The Sci-Fi World of Filmmaker Alex Rivera

Jun 23, 2014
1:42 PM

After more than half a decade since its successful premiere in the Sundance Film Festival, Alex Rivera’s “Sleep Dealer” is being distributed once again. A sci-fi thriller, it depicts an uncannily familiar future when infomaquilas, new factories in Mexico where people are physically connected to computer networks to handle robots in the United States, fulfill their North American bosses’ “American dream” by supplying them “all the work, without the workers.” The movie is Rivera’s most elaborate exploration themes that have dominated his films for the last two decades: migration, technology, globalization and social justice.


I recently spoke with Rivera about the movie’s re-release and his filmmaking career. As stated in his biography, “He was born in 1973 to a native of Peru and a native of New Jersey. Growing up in a bi-cultural channel surfing tract home led him to rethink some assumptions about race, immigration, identity and the global economy.” From his high school years in upstate New York when he “met a guy named Pete Seeger,” Rivera became interested in finding ways to make “culture that can be integrated into a process of political change.” He intended to achieve this through music, but classes at Hampshire College on television, film and politics moved him into video and film. As he discusses his first documentary “Papapapá” (1995), his early film production seems almost accidental:

My very first film was made in college, and it was really a way to get out of writing a term paper… I decided to make a documentary instead. I knew I wanted to do a story about immigration and I wanted to do it through my dad’s life, but I was searching for a way to kind of expand that, and to twist that, and to do that kind of a film in a really new way. And then I started to think about it and I said, “Wait the potato in Spanish is papa and father is papá. The potato came from the Andes, which is Peru now, that’s where my dad comes from. They’re both of Inca origin, they both ended up in America, they’re both unchanged.” So it just went one after another and I said, “Wait a second, this is pretty interesting. There’s two sort of very strangely parallel histories here.” And so almost as a threat to my professor in college I said, “Hey… what if I do a film about the potato and my dad?” And he said, “Sounds good.”

▸ **TASK A**: Please check whether each statement agrees with the Alex Rivera article, answering yes or no and quoting the words that decide it: (i) "Sleep Dealer" premiered at the Sundance Film Festival. (ii) Rivera made his first documentary to avoid writing a term paper. (iii) Rivera first meant to make political culture through film.
▸ **TASK B**: Write the next part of the Alex Rivera article, picking up after its final sentence.

▸ **PROVIDED INFORMATION**:
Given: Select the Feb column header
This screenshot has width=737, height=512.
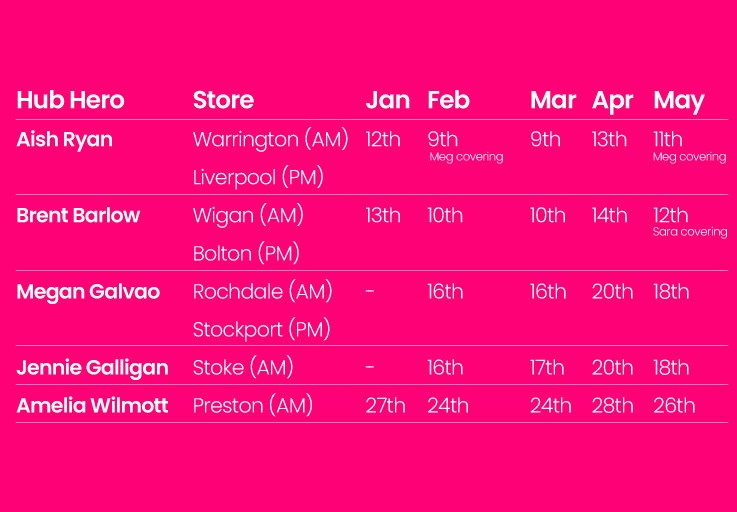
...
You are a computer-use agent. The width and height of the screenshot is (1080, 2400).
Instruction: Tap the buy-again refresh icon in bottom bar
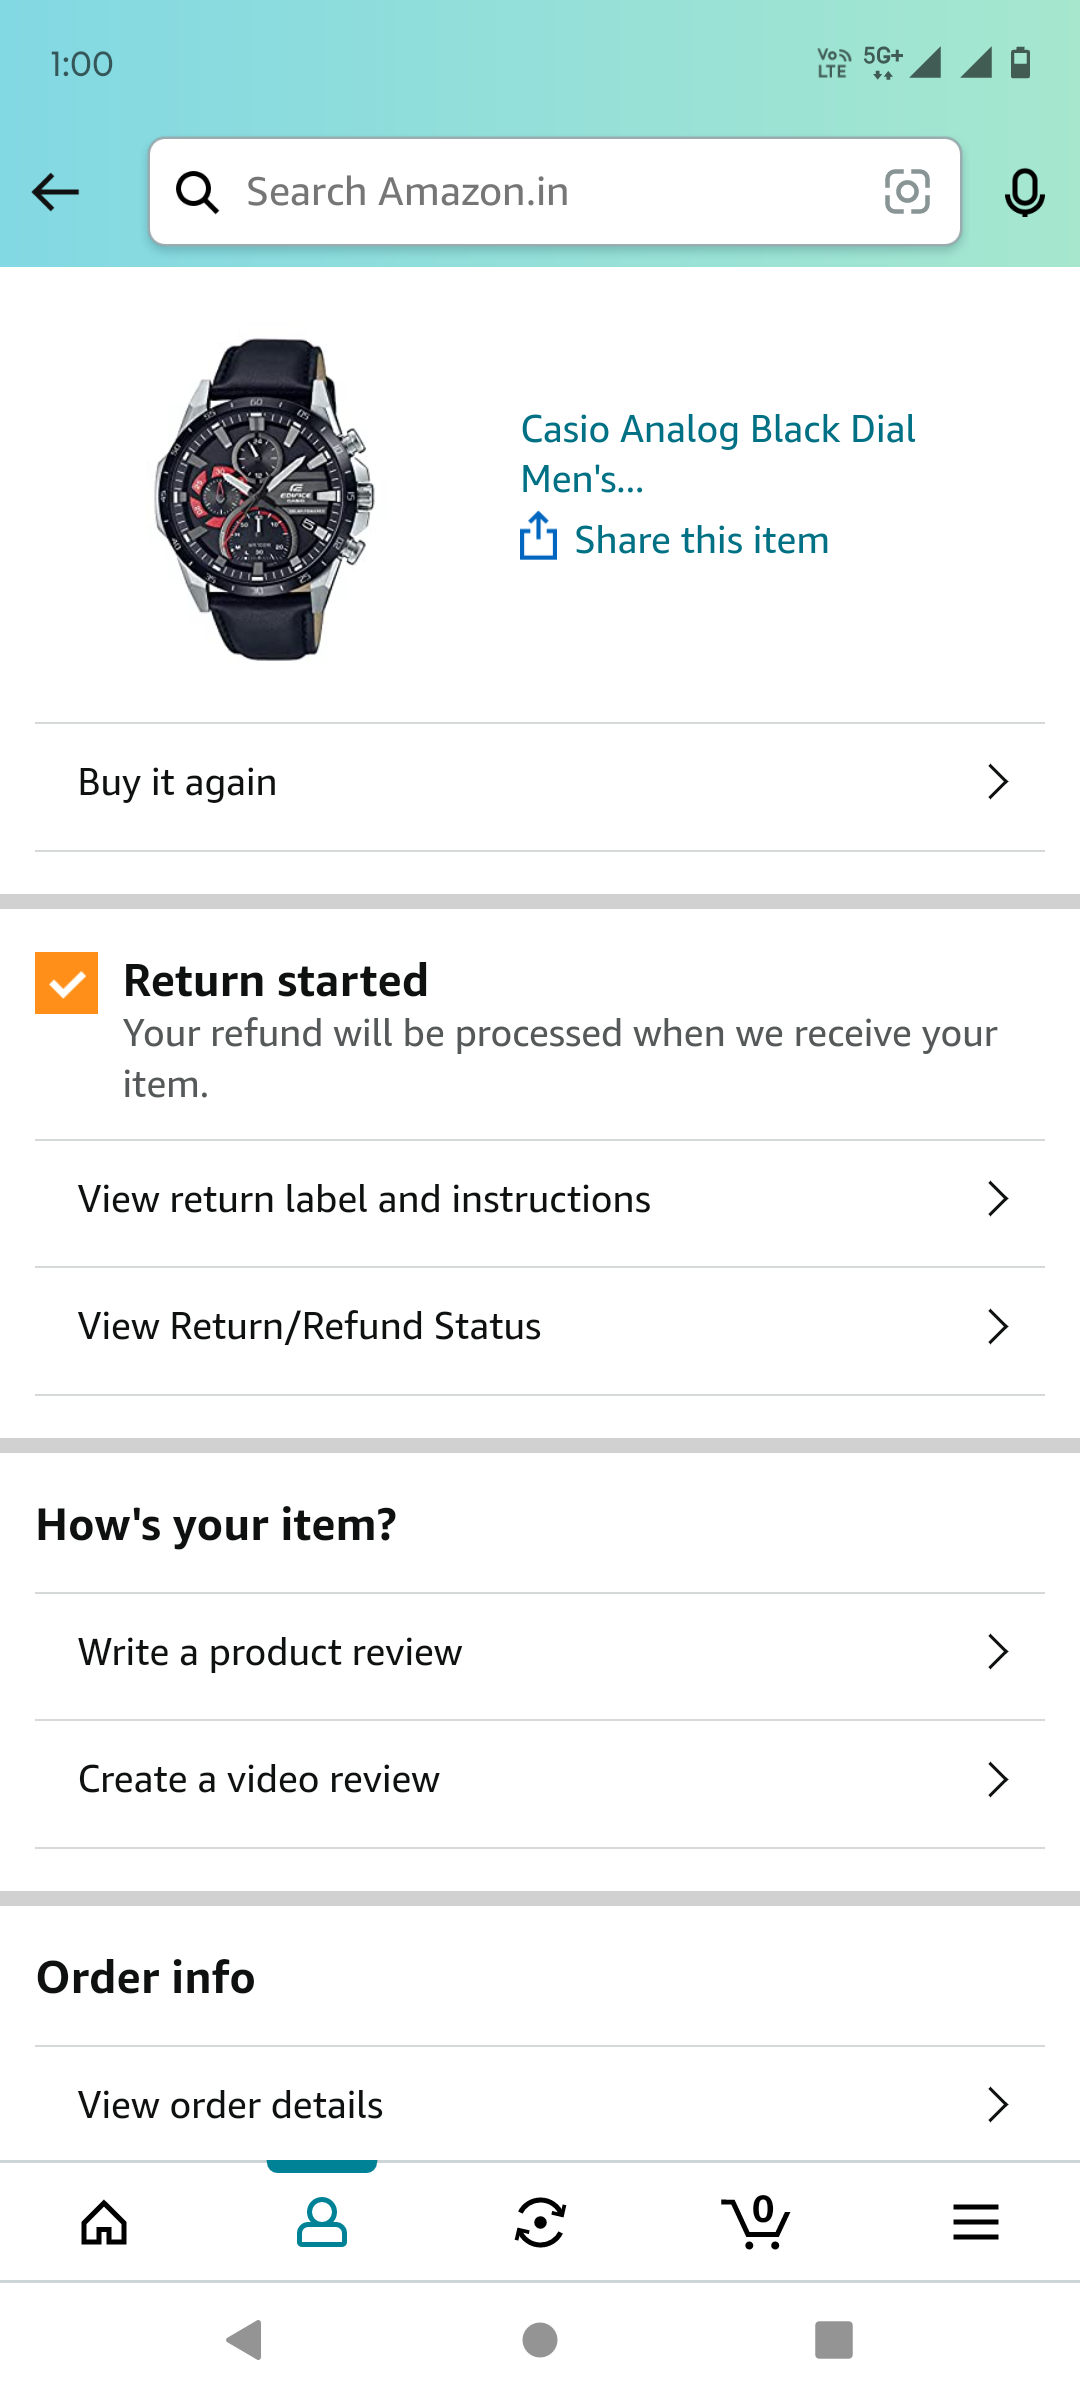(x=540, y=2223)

▸ **EXERCISE RESULT A**:
(i) Yes: "its successful premiere in the Sundance Film Festival"
(ii) Yes: "it was really a way to get out of writing a term paper"
(iii) No: "He intended to achieve this through music"

▸ **EXERCISE RESULT B**:
Yet, his production of this particular type of movie did not come out of a vacuum, as he remembers his influences while studying at Hampshire College:

I was really impacted by experimental political work that was being done in the 90s by artists like Lourdes Portillo, who does documentary-fiction hybrids. Marlon T. Riggs, an African-American queer artist who does an incredible work in between documentary and performance, breaking down that distinction between fact and fiction. Experimental montage artists out of San Francisco like Craig Baldwin…  So I was looking at people that were trying to use film and media in new ways to engage in politics.

This type of aesthetic, combining fictional narratives with a documentary style montage, is evident in what is perhaps one of his best-known productions, the music video to La Santa Cecilia’s “ICE/El Hielo,” produced by the National Day Laborer Organization Network (NDLON):

We wanted to do a video that was going to be a hybrid of fact and fiction. It was going to be a music video so it was going to be staged. So in that sense it was going to be fictional, but we wanted to use the video to tell a true story and to have it reenacted by people who actually lived it. So the result, I think, was powerful and poignant, and it circulated like a news item in The Washington Post and Univision and in part because it was this hybrid of fact and fiction.

Beyond these documentary style narratives, Rivera has been venturing into science fiction. In addition to “Sleep Dealer,” he has recently produced “A Robot Walks into a Bar,” exploring the limits of Isaac Asimov’s “Three Laws of Robotics,” which take as their first premise that the machines should not harm humans.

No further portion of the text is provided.